The growing number of burials unearthed as the construction job continued shocked everyone. Ten, then 20. Then 100, then 200, 300. More.
"At first we were saving them from being disturbed, getting them out of the path of that bulldozer," said Wendy Sampson, a language instructor for the tribe who worked at the site digging burials. "I was really excited to work down there. It was a brand new experience, it was a big wave, and I wanted to get into it. It was proof, there it is, look at this, it's not just a story anymore. . . . We have been talking about this and telling people for a long time, and no one listened. There has not been a lot of recognition, we were overlooked. Now the entire world has proof. Listen next time." But as she kept digging graves, she grew uneasy.
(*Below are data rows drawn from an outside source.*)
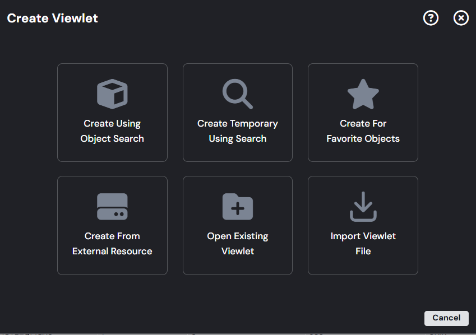Select the 'External Resource' text line

point(112,251)
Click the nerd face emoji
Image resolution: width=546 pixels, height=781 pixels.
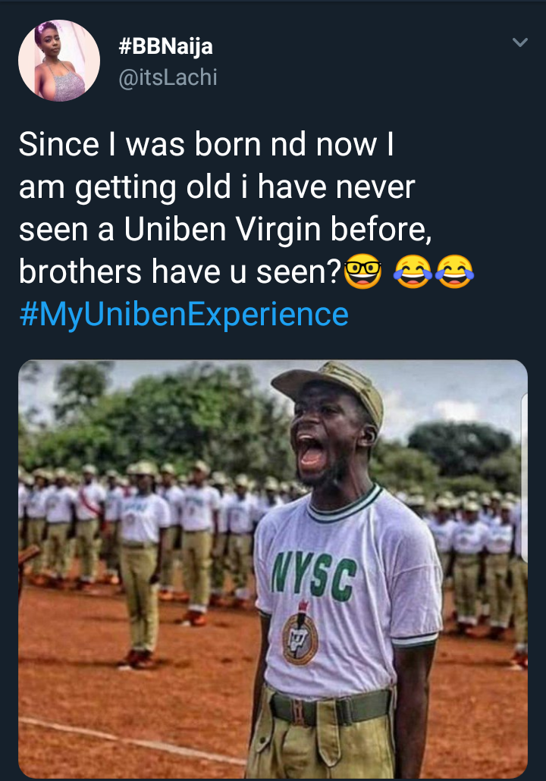[x=362, y=274]
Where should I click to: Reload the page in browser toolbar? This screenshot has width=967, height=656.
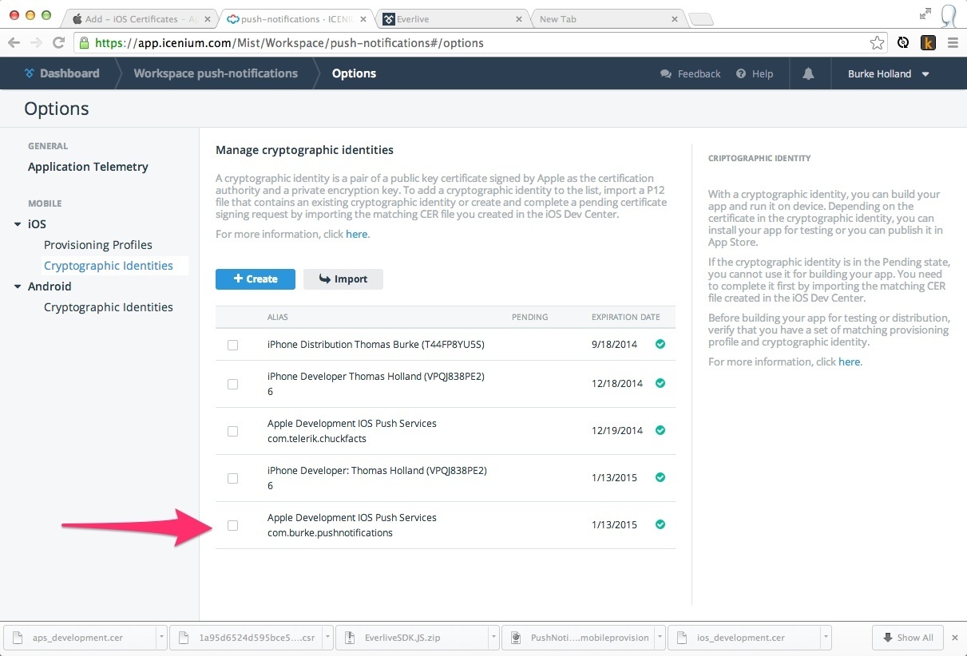[x=58, y=43]
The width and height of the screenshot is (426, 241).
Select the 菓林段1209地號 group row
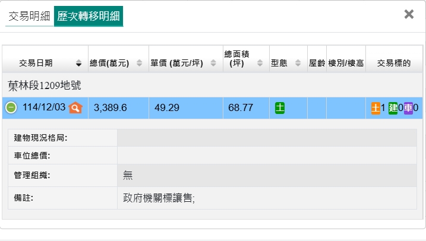(x=45, y=85)
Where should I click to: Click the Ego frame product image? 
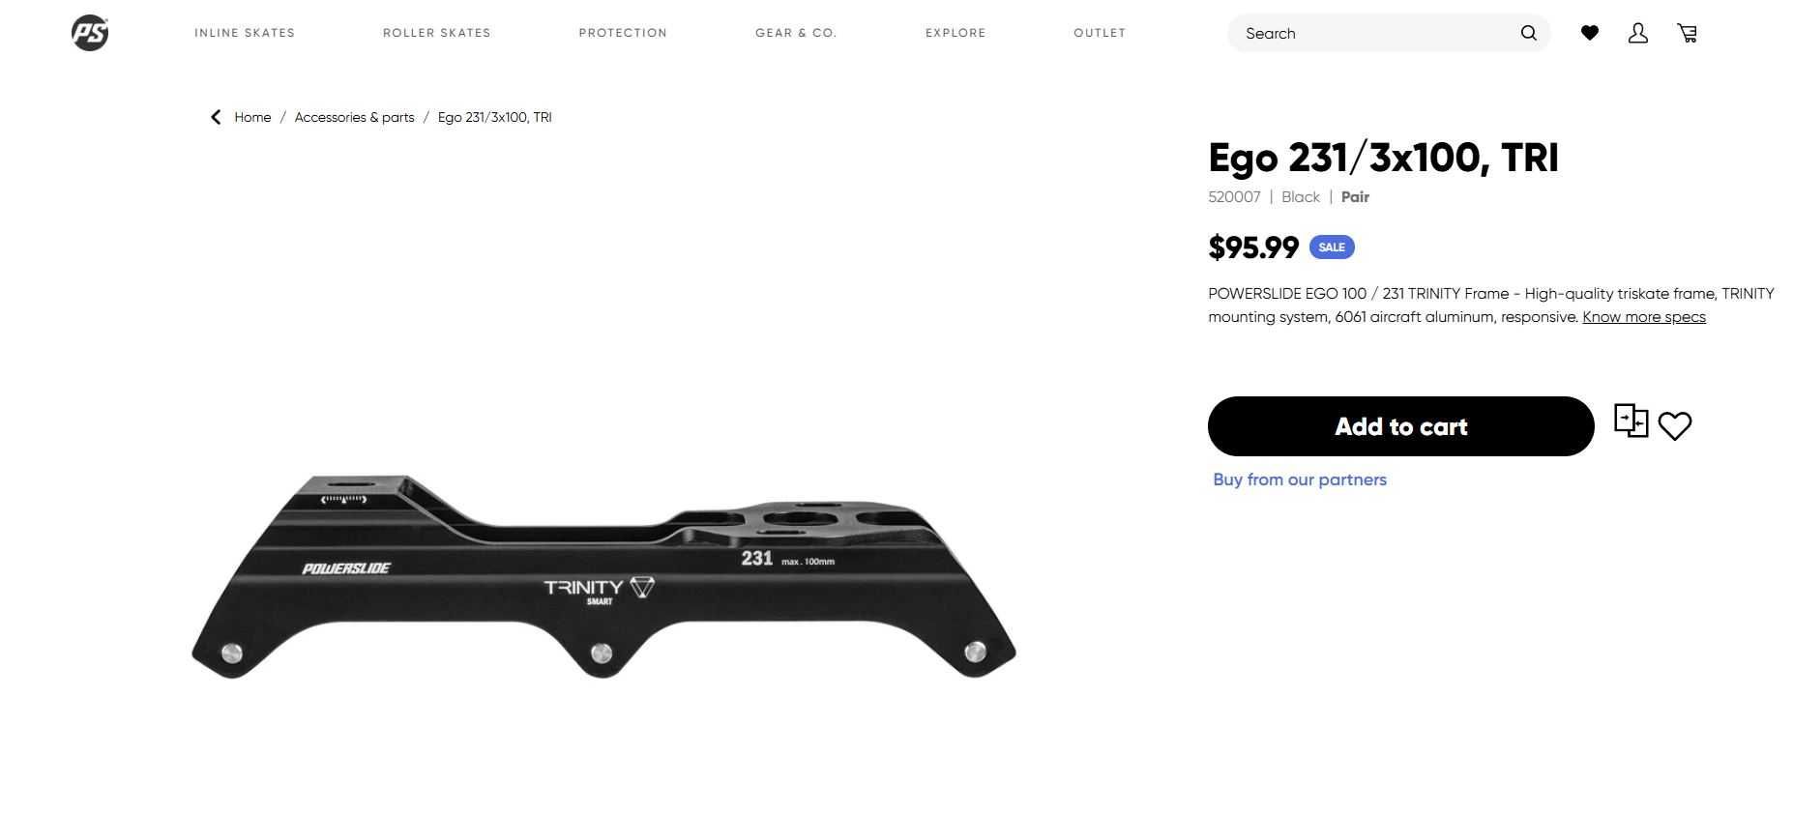(x=603, y=576)
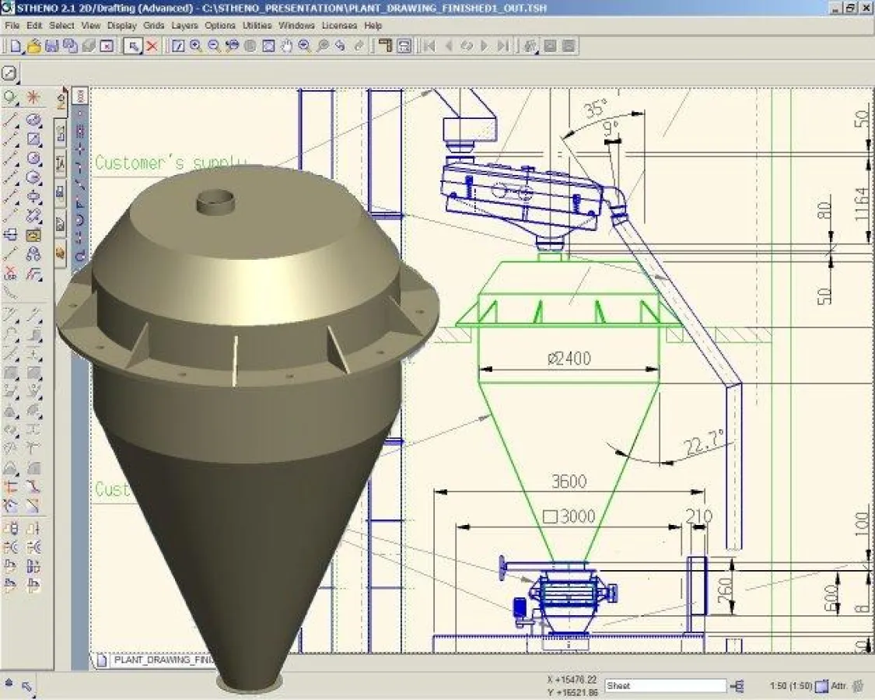Click the New document icon in the toolbar
The image size is (875, 700).
coord(15,46)
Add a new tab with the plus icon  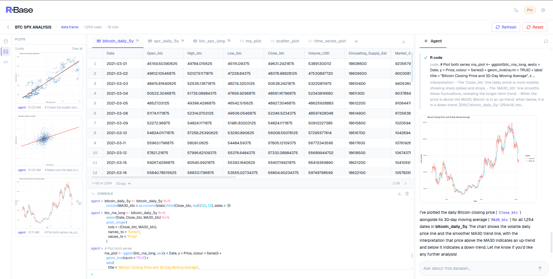[x=356, y=41]
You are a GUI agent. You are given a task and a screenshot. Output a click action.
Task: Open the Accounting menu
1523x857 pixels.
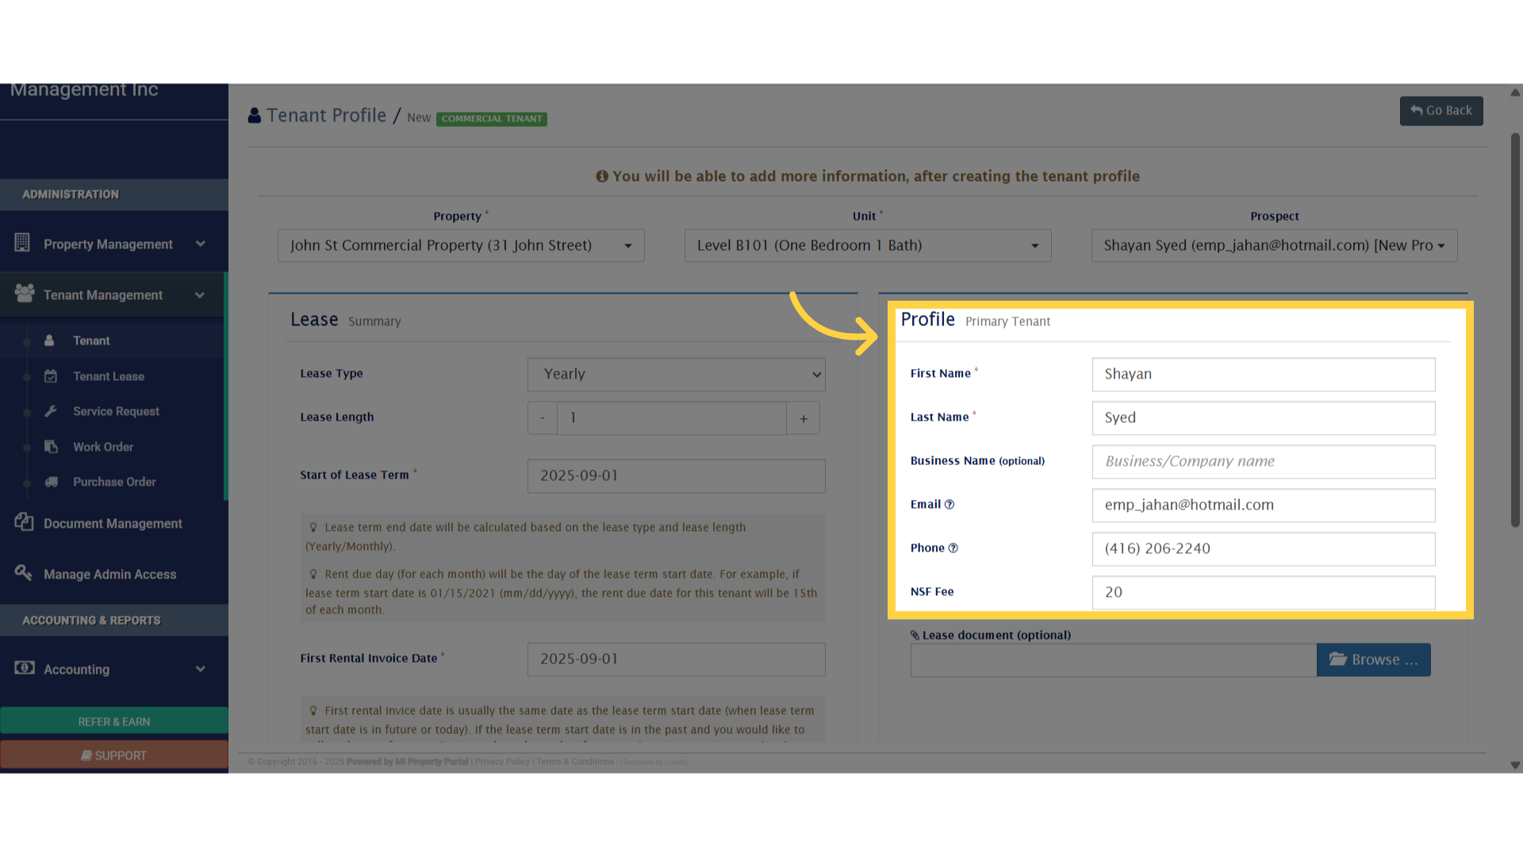(76, 669)
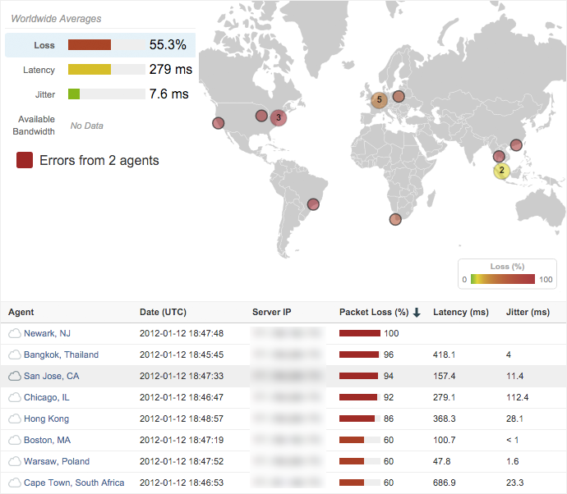567x494 pixels.
Task: Open the Bangkok, Thailand agent link
Action: [x=61, y=354]
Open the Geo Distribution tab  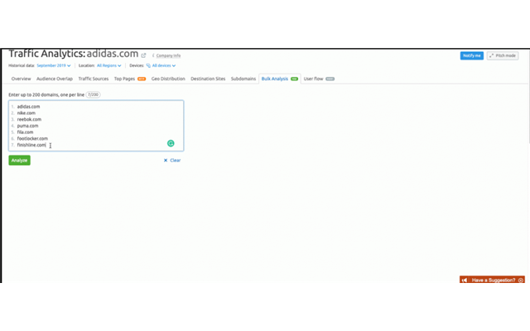[168, 79]

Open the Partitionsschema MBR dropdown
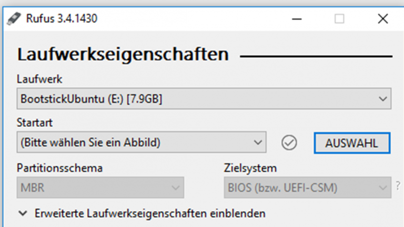(x=100, y=187)
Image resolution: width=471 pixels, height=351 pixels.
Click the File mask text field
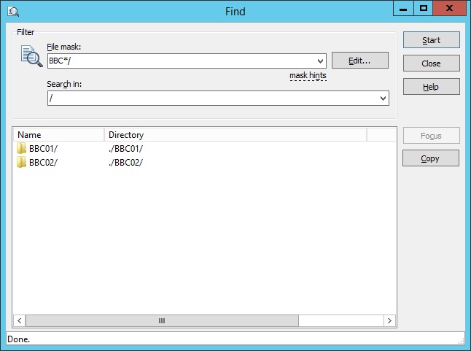181,61
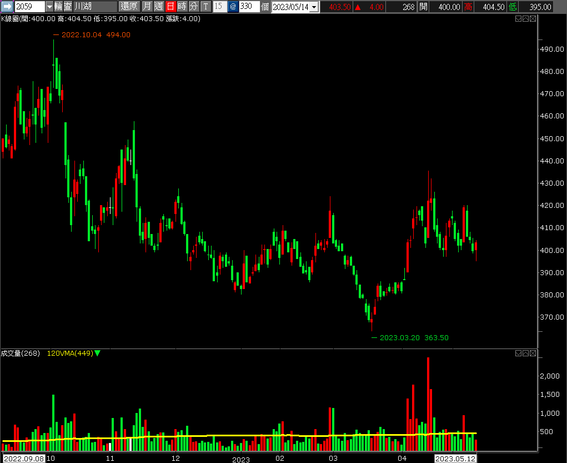567x463 pixels.
Task: Switch to hourly 時 chart period
Action: pyautogui.click(x=182, y=7)
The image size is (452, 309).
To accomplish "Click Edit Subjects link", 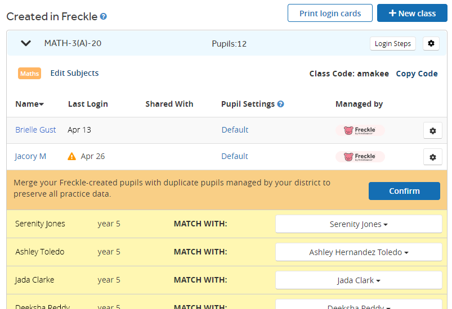I will coord(74,73).
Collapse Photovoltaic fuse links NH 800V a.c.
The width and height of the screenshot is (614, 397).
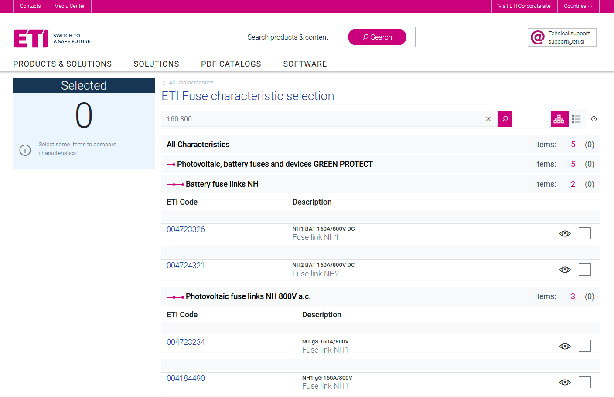175,297
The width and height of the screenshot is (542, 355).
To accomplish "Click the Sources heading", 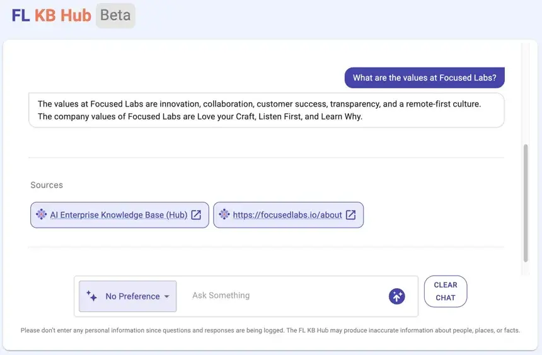I will 47,185.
"It wasn't until I was talking with my elders and I realized how they felt about it, how disgusted they were, and there I am, I'm digging graves, too," Sampson said. "We are down there voluntarily, getting paid, I'm sitting there picking the flesh off somebody's bones, and with the elders being so mad about it. Then it was, that's what we are doing. One more disturbance. It makes me cry to think I'm the one down there, picking the flesh off these bones, breaking bones one at a time and putting them in a box.
"Why do we have to be doing that? And there I am with my little wooden pick, I'm down there, getting paid. Digging graves. I don't know who said it, but it was really true: It was a funeral every day. I cried, digging up people. And our elders would say, 'We would rather you be down there doing it, because you are going to do it with care and tenderness.' Better than with a machine, going 15 feet before it stops."
She kept a journal of her work at the site, writing the Klallam words for what she was finding: Rock (s? ánt'), shell (k? á???nor), hearth (sèq? a? cáy?), wedge (wíè), bone (sc? úm?), skull (sc? a? me? q?), rib (y? ìk? xò), ancestor (sèiyú? is).
"But they didn't have a word for digging up people," Sampson said. "That just didn't happen."